Rusya’da bir devrimle başa geçen Sovyet yönetiminden İstiklal Savaşı için aldığı desteğe rağmen, Mustafa Kemal’in savaş biter bitmez yaptığı ilk iş, daha kısa süre önce işgallerine karşı savaştığı İngiltere, Fransa, Yunanistan ve İtalya ile ve o dönemin yükselen gücü ABD ile yakın ilişki kurmak oldu.
Yeni Türk devleti, Boğazların kontrolü üzerine 1936 Montreux anlaşmasına, Cumhuriyetin sultanlığın yerini almasına dair 1923 Lozan kuruluş anlaşması kadar değer verdi.
İkinci Dünya Savaşı sonrası Sovyet lideri Jozef Stalin Batının gücünü Türkiye’den Kars ve Ardahan ile Boğazlar üzerinde kontrol talep ederek denedi. Ayrıntılarını Meraklısı İçin Entrikalar Kitabı’nda yazdım; ABD Başkanı Harry Truman’ı alarma geçirerek Türkiye’yi Yunanistan ile birlikte 1947’de Batı sisteminin parçası haline getiren ilk adımı attı. Bunu Türkiye’de çok partili rejime geçme, 1950’de Kore’ye asker gönderme ve 1952’de NATO’ya giriş izledi.

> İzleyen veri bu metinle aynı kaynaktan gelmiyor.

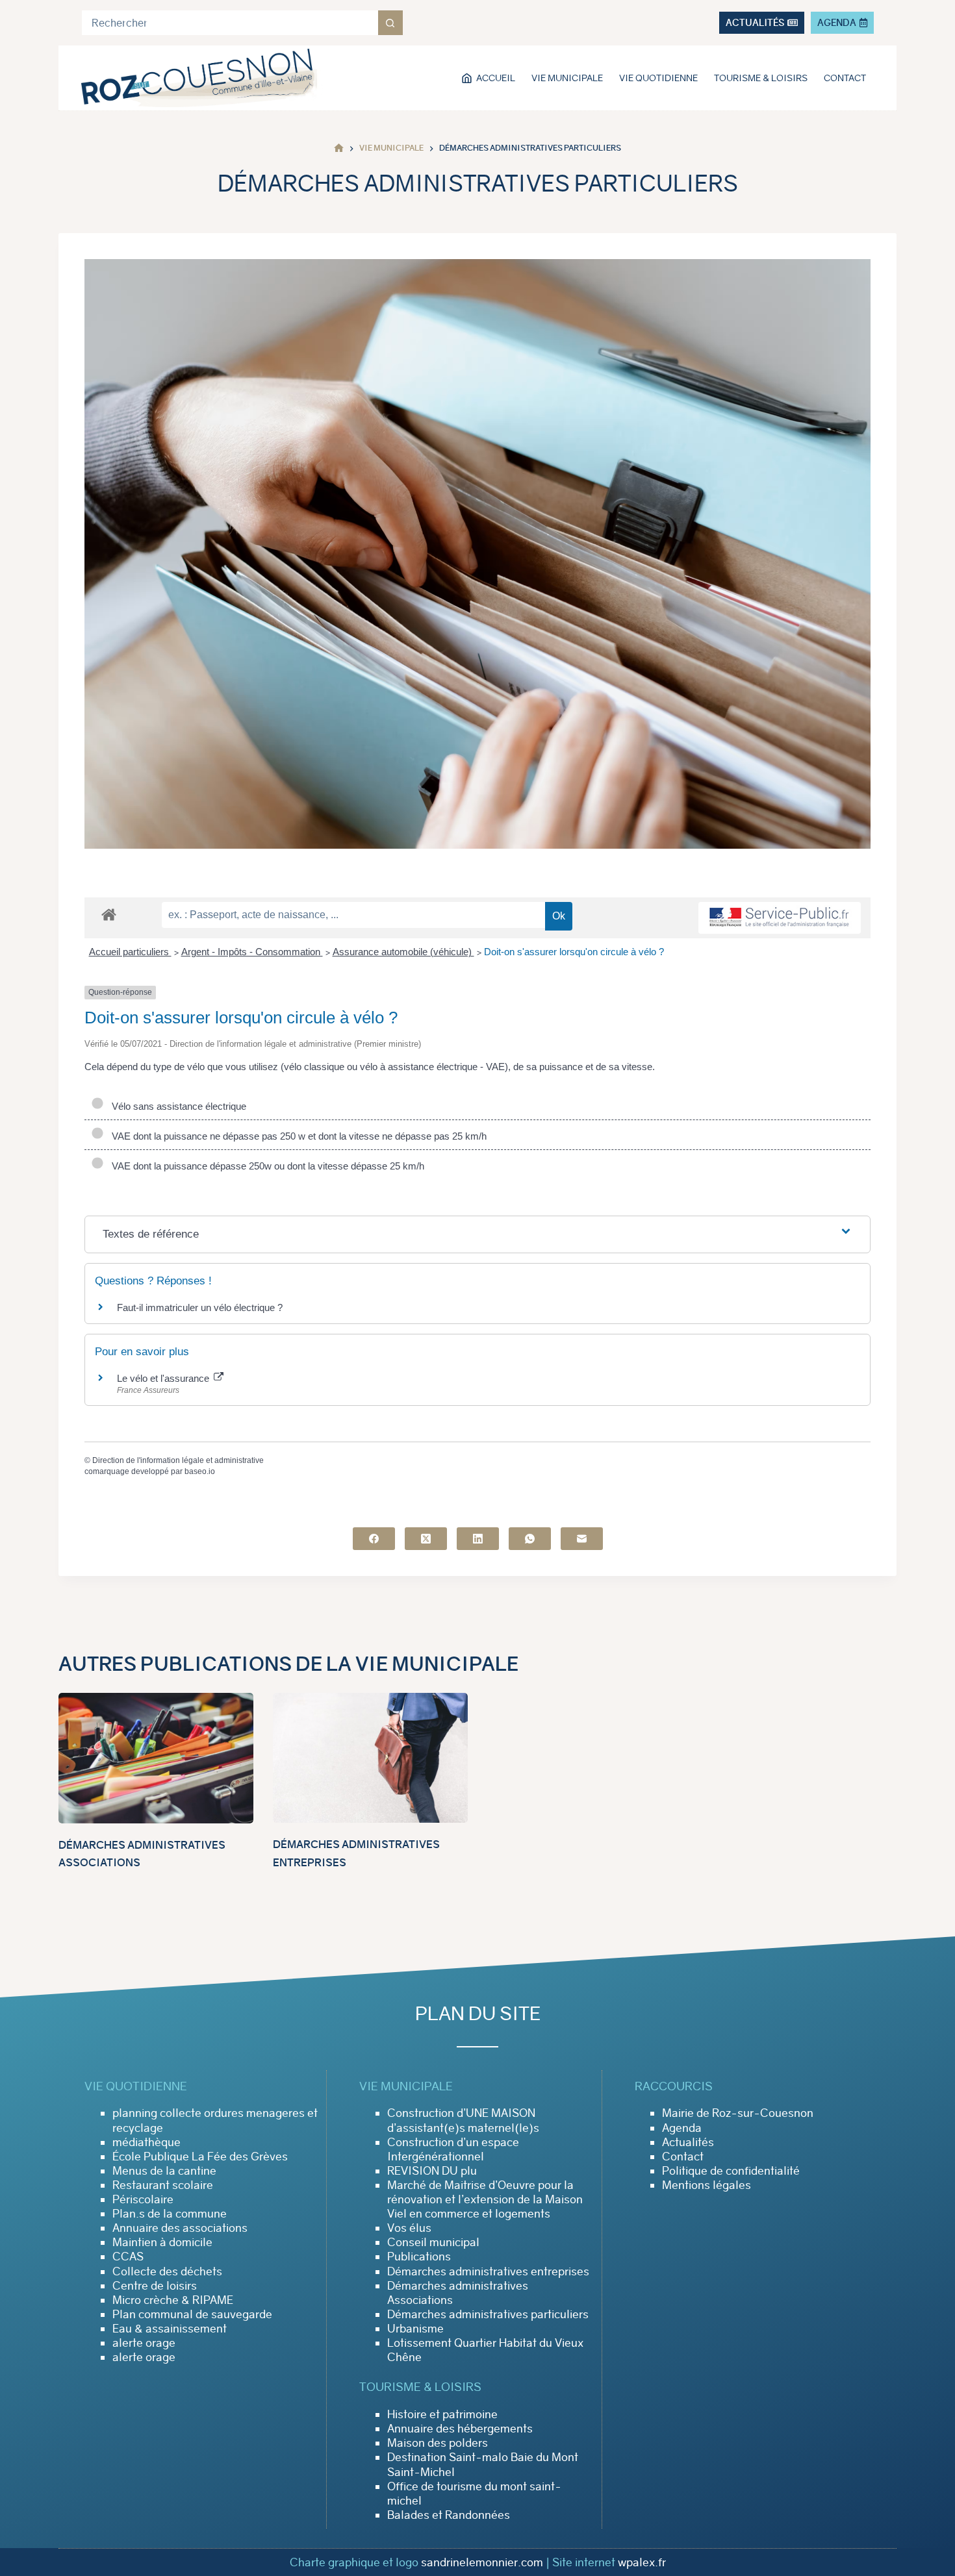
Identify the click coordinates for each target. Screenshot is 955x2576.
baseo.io (200, 1471)
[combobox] (230, 23)
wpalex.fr (642, 2562)
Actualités (688, 2142)
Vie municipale (567, 78)
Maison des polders (437, 2443)
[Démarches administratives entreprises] (370, 1758)
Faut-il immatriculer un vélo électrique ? (200, 1307)
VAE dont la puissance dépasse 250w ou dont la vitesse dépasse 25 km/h (265, 1165)
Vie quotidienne (658, 78)
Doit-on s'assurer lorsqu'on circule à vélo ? (574, 951)
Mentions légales (706, 2185)
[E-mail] (582, 1538)
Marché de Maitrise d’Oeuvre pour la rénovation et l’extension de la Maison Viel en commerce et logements (485, 2199)
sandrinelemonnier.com (482, 2562)
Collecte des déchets (167, 2271)
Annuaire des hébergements (460, 2428)
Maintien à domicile (162, 2242)
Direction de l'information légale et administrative (178, 1460)
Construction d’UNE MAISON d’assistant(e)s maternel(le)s (463, 2120)
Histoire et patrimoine (442, 2414)
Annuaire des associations (180, 2228)
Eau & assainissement (169, 2328)
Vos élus (409, 2228)
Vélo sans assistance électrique (176, 1106)
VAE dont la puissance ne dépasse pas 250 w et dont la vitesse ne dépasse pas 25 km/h (297, 1136)
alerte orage (143, 2343)
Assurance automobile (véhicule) (403, 951)
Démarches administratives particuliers (488, 2314)
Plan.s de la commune (169, 2214)
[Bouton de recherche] (390, 22)
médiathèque (146, 2142)
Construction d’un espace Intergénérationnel (453, 2149)
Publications (419, 2256)
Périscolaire (142, 2199)
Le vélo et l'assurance (164, 1378)
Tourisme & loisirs (761, 78)
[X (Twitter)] (426, 1538)
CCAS (128, 2256)
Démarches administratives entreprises (488, 2271)
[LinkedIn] (478, 1538)
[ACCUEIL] (339, 148)
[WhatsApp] (530, 1538)
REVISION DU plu (432, 2171)
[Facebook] (374, 1538)
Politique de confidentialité (731, 2171)
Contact (845, 78)
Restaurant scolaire (162, 2185)
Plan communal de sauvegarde (192, 2314)
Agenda (682, 2128)
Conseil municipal (433, 2242)
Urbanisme (415, 2328)
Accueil (495, 78)
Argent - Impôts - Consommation (252, 951)
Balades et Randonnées (448, 2515)
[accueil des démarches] (108, 914)
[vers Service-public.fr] (779, 918)
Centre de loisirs (154, 2286)
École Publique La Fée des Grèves (200, 2156)
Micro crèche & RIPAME (172, 2300)
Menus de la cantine (164, 2171)
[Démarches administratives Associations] (155, 1758)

Türkiye Avrupa Konseyi ve OECD gibi batı kurumlarına üye oldu, daha sonra AB olacak Avrupe Ekonomik Topluluğuna girmeye niyet etti. Soğuk Savaş boyunca üç askeri darbenin de etkisiyle özgürlükçü demokrasi ve serbest ekonomi adımları çok geç atılabildi, AB hedefi hep yara aldı.
Ama yıllar sonra, 1998 yılında Bakü’de bir akşam yemeğinde, Azerbaycan Cumhurbaşkanı Haydar Aliyev bizlere, Sovyetler Birliği Komünist Partisi yönetiminde geçirdiği yıllara atfen Türkiye’yi nasıl “kaybettiklerini” iki dönüm noktasıyla anlattı: 1950’de Kore’ye asker gönderme ve 1980’de serbest ekonomiye geçiş.
Boğazların kontrolü ve Batı siyasi ve ekonomik sisteminin parçası olmak, Türkiye Cumhuriyetinin kaybetmemesi gereken en temel iki stratejik değerdir. Bu her halde Batı için de böyle ki, 1950’lerde Türkiye’yi kaptırmamak için çalışırken ve 2010’larda, bugünlerde de, yaşanan bütün tartışmalara rağmen koparan adımı atmamak noktasındalar.
Türkiye ve Batı arasındaki uçurumun açılması ne Batı, ne de Türkiye’nin çıkarınadır. Bu bakışın kaybedilmemesi gerekiyor.